In the early 1920s, William Nickerson Jr., an insurance salesman who had recently opened the Los Angeles branch of the Texas-based American Mutual Benefit Association, approached the congregation of the People's Church and after much discussion, convinced many of its members to purchase insurance. Presumably, it was at this time that Beavers first encountered Nickerson. In 1922, after Beavers had purchased an insurance policy with American Mutual, he joined their sales team on a part-time basis. The following year, when their superintendent of agents Norman O. Houston left the firm to join Liberty Building and Loan Association, Beavers assumed his position with the company.

===Golden State Mutual Life Insurance Company===
In November 1924, when Nickerson's contract with American Mutual was not renewed, he asked Beavers to join him along with Houston, to run the Golden State Mutual Life Insurance Company.
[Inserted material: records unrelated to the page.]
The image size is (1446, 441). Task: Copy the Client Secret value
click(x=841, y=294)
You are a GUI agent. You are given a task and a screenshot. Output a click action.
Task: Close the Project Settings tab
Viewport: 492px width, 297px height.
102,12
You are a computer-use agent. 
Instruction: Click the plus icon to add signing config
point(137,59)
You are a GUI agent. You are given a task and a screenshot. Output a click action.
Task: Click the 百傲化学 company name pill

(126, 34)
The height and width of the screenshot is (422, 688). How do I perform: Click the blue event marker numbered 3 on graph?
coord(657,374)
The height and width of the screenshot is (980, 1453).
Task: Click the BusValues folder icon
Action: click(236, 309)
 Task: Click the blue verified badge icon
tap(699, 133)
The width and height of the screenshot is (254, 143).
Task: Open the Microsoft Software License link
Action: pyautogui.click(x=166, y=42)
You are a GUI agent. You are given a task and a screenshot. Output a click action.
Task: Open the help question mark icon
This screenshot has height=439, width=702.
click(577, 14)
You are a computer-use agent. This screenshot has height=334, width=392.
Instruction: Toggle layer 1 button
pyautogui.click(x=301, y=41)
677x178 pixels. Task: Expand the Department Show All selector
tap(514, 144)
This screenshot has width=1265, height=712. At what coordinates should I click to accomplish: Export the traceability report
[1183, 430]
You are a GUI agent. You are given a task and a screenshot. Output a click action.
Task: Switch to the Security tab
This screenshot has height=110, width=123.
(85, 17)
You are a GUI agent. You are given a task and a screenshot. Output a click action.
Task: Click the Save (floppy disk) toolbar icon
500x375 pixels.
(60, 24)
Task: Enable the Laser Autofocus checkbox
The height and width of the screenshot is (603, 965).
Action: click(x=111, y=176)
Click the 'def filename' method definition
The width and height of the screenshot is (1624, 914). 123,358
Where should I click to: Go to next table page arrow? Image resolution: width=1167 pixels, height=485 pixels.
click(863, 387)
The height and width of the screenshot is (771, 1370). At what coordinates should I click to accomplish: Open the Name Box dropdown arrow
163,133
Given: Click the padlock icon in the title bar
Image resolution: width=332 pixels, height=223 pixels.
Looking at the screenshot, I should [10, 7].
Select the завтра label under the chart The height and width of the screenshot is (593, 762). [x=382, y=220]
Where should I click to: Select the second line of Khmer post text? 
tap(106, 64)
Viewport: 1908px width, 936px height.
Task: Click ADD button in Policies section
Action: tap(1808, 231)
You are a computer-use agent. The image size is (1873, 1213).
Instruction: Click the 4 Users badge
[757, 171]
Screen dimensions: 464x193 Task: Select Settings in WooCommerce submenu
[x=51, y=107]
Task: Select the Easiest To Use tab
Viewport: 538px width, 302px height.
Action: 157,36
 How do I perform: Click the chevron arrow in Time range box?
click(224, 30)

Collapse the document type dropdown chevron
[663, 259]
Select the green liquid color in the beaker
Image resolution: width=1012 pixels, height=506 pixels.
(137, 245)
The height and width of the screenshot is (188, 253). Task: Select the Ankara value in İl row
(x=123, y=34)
At the time, there was little or no insurance available for the roughly 16,000 African Americans living in Los Angeles.

To help meet state requirements to form a corporation, Nickerson assigned Beavers with the task of securing 500 clients who were willing to pay their premiums in advance. Beavers became the vice president of the new corporation with Nickerson as president and Houston as secretary/treasurer. They started in a small, one-room office on 1435 South Central Avenue.

While the company flourished, Beavers, as did Nickerson and Houston, also became a community leader. He was recognized for community service by presidents Franklin Delano Roosevelt and Harry S. Truman and by Los Angeles mayors spanning Fletcher Bowron to Tom Bradley. He's also the recipient of the 1959 Gold Award presented by the George Washington Carver Institute.

When founder William Nickerson Jr. died in 1945, Beavers became chairman of the board. In 1962, he was elected President of the National Insurance Association, a trade organization representing 48 black-owned insurance companies.

Beavers served as board chairman of Golden State until 1966, when he resigned from the position citing health reasons.

==Later years==
Beavers was a Brother of the Phi Beta Sigma fraternity.

Beavers died in Los Angeles on October 12, 1989. At the time of his death, Golden State Mutual Life Insurance Company was the third largest black insurance company with offices in 22 states and the District of Columbia.